What I have gotten is for a static override to work as far as the loader is concerned, but it will always seem to set boot.nfsroot.path to whatever DHCP option 17 is, and the kernel, even though stating in the source that it's supposed to import that variable, will also always do the same. What I need is to be able to statically override that via either modifying the code, or somehow supplying a kernel environment variable without it changing it, before boot.

To replicate a fully working FreeBSD12-64 or FreeBSD12-32 environment like I have it set up, do as such:

Download something like bootonly.iso (or another image you'd like to use, you're not downloading the whole thing as it's an NFS root, so the size probably doesn't even matter) and extract it into a folder somewhere into your pxelinux root. I've used images/FreeBSD12-64 for 64-bit and images/FreeBSD12-32 for 32-bit.

Now, set DHCP option 17 to equal this path exported on NFS (so for me it would be option 17 is /tftpboot/loaderpc/images/FreeBSD12-64) on your DHCP server. You can only use one environment at the time with this method, which is why I want to figure out a method for static overrides.

Simply boot into pxeboot with option 17 set and it will work perfectly fine, and boot into the kernel, and then mount the correct root.

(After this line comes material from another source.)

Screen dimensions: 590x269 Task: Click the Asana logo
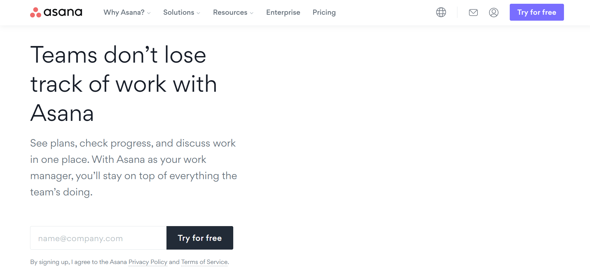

If I only wanted one version of FreeBSD on my PXE server, and didn't think anything else would need or get confused by option 17, then this would be perfectly fine, but that's not the case for me.
 
Did you ever add your instructions somewhere? I would like to do this as well. Using CentOS 8 as my pxe server...IF possible.
 
Did you ever add your instructions somewhere? I would like to do this as well. Using CentOS 8 as my pxe server...IF possible.

That method doesn't work so well for FreeBSD.

iirc, what I've done is extracted the contents of a full FreeBSD install image into a folder, then simply chainload pxe into pxeboot.

You need to point nfs and set a special DHCP setting to get it to work like that, but it's such a stupid and annoying solution, I don't suggest it. You'd probably have better luck simply booting into something Linux, downloading a FreeBSD raw drive image, and then dd'ing it into the target drive.

There's a good solution here somewhere, ideally something like mfsBSD, but actually working right, where I can just load a bootonly iso via pxelinux ramdisk and have it find where the root is.

I simply do not know FreeBSD-fu good enough to point the real mode bootloader to a memory disk (or kernel, or whatever)

As for a PXE server (if that's what you were asking about), that's simply a TFTP server, and another special DHCP setting. I can probably make a guide about that on my own forums if it's something you're having trouble finding elsewhere.